#### Document extract ####
Module 9. Study of function:
Procedures for the study of a function and for the sketch of its qualitative graph. Insights about fractional rational functions.

METHOD OF VERIFYING PROFIT IN ITINERE

The degree of student learning is constantly monitored through verification tools and methodologies.
In particular, in order to make the verification and certification of the training results feasible, the teacher and the tutor will take into account the following aspects:
1) automatic tracking of training activities by the system - reporting;
2) didactic and technical monitoring (in terms of quantity and quality of interactions, compliance with didactic deadlines, delivery of the planned works, etc.);
3) ongoing training checks, also for self-assessment (e.g. multiple choice tests, true/false, sequence of questions with varying difficulty, simulations, mind maps, works, group projects, etc.);
4) final exam, during which it is considered and valued not only the performance during the exam, but also the work done online (remote activities, quantity and quality of online interactions, etc.) .
In this framework, the evaluation considers several aspects:
a) the result of a certain number of intermediate tests, if foreseen (in terms of online tests, development of papers, etc.);
b) the quality and quantity of participation in online activities (frequency and quality of interventions that can be monitored through the platform);
c) the results of the final exam.
#### Given records ####
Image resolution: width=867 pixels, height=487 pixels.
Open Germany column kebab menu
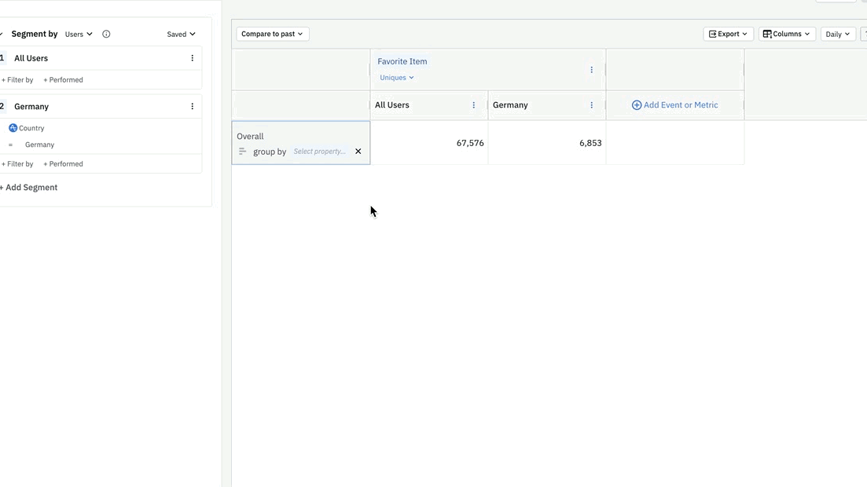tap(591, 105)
####
#### Given records ####
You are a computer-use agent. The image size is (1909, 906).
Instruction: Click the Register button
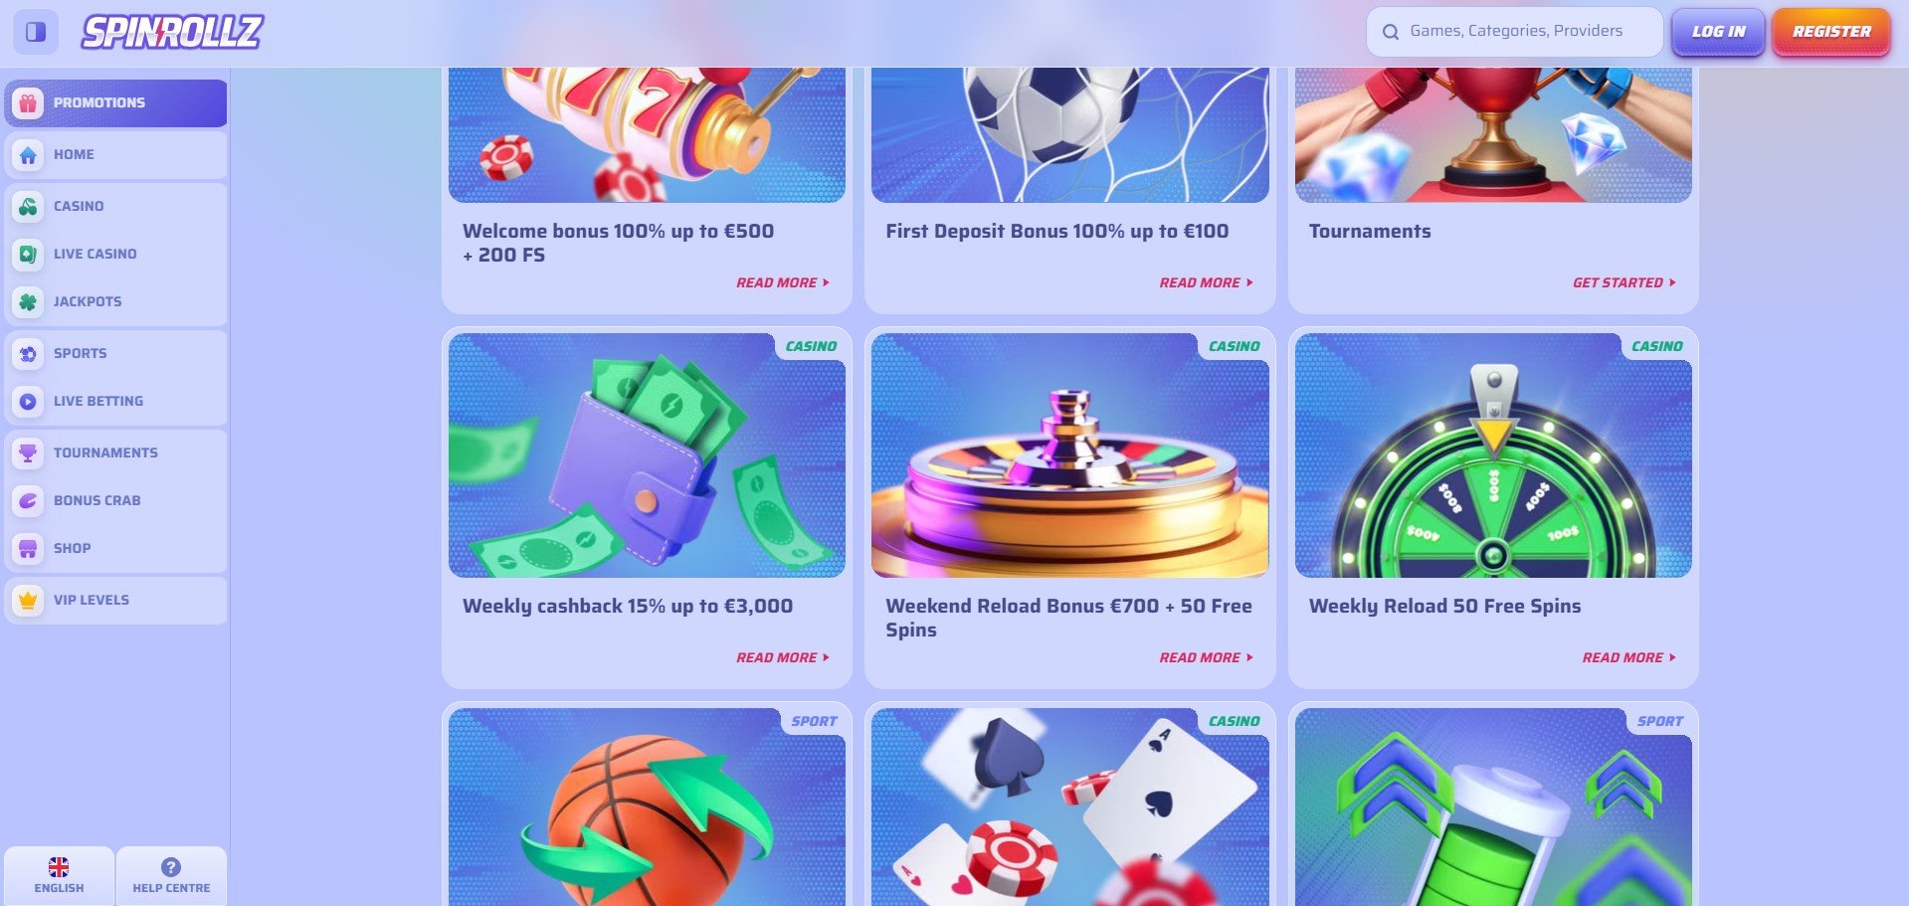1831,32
####
#### Given records ####
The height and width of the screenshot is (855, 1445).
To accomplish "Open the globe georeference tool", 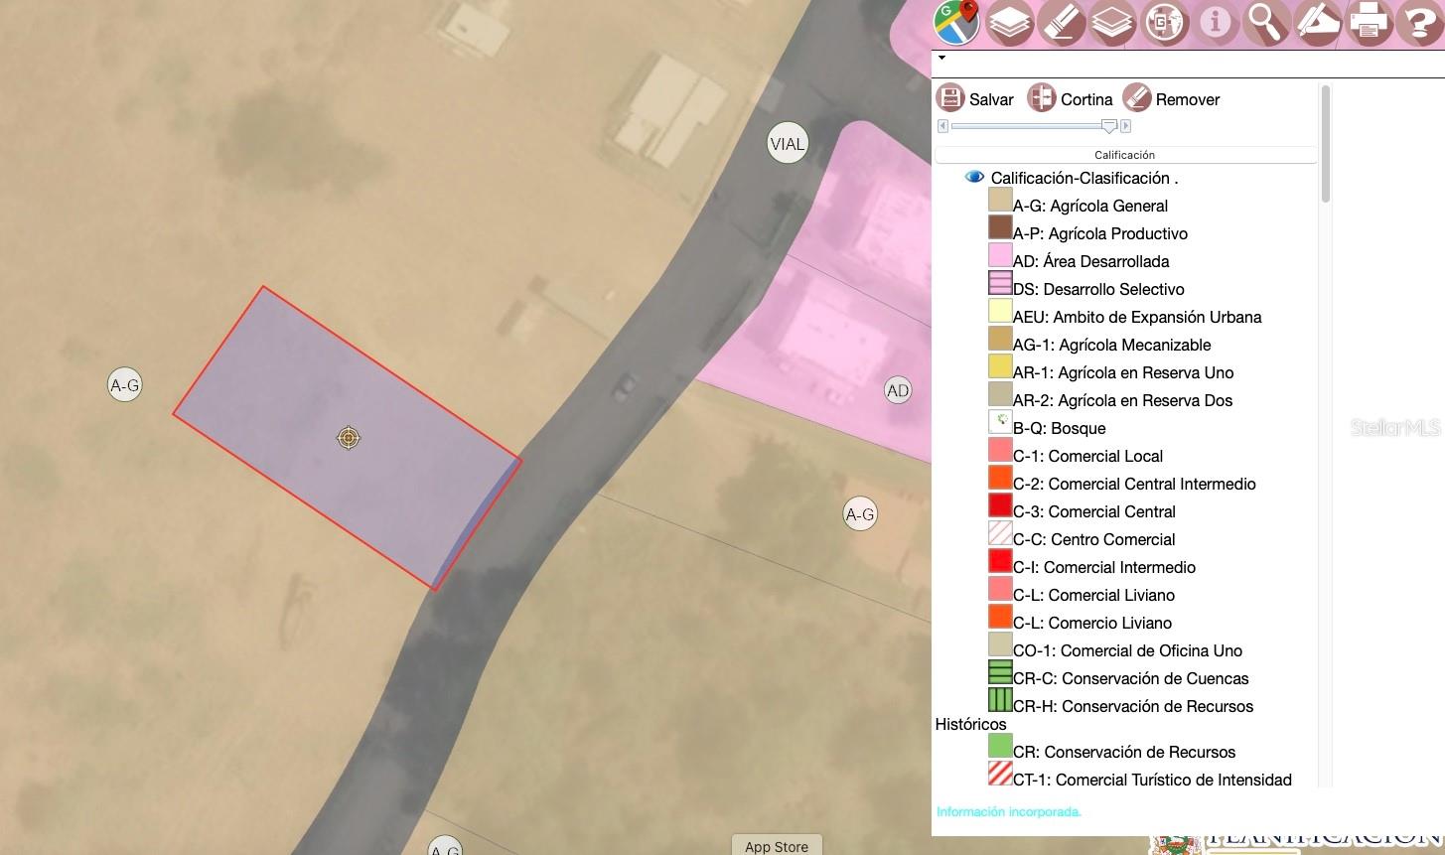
####
Prompt 1: In the course text on verifying student learning, what is the subject of Module 9?
Prompt 2: Resume the course text on verifying student learning, picking up after its final line.

Exercise output 1: The study of a function: procedures for studying a function and sketching its qualitative graph, plus insights about fractional rational functions.

Exercise output 2:
It is specified that the final test is only of "written" type. The oral test is optional and is useful only and exclusively to refine the evaluation of the written test. The topics of the oral exam, if done, are agreed between the teacher and the student.
All the collected data will be, in general, evaluated by the teacher to give the student an evaluation that is objective and consistent with the university's aims, taking into account both the summative aspects and the formative aspects.

ASSESSMENT METHOD AND AIMS OF THE FINAL EXAM
The access to the exam is subordined to the recognition of attendance, which will be recognized, at the booking time for the exam, by an appropriate certificate, that will certify the development of the didactic verification activities in progress and at the level of the work made in the various exercises.
The exam will consist of a written test, with an optional oral one. The final evaluation will be expressed out of 30, with possible honors depending on the degree of maturity reached by the student.
The exam aims at the didactic aims described as follows. In particular, the student will have to:
a) be able to determine the domain of a real function of a real variable;
b) know how to find the solutions of an equation in the complex domain;
c) be able to recognize the best resolution strategy for limits of real functions of a real variable;
d) know how to study the qualitative graph of a real function of a real variable, identifying any asymptotes, any relative and absolute maximum/minimum, and any inflection points.
The written test foresees a score for all the previous aims, from point a) to point d). Each aim has a variable score. Honors will be awarded in those particular cases in which particular maturity is shown in solving the exam questions.

KNOWLEDGE AND UNDERSTANDING IN TERMS OF EXPECTED OUTCOMES (DUBLIN DESCRIPTOR NO. 1)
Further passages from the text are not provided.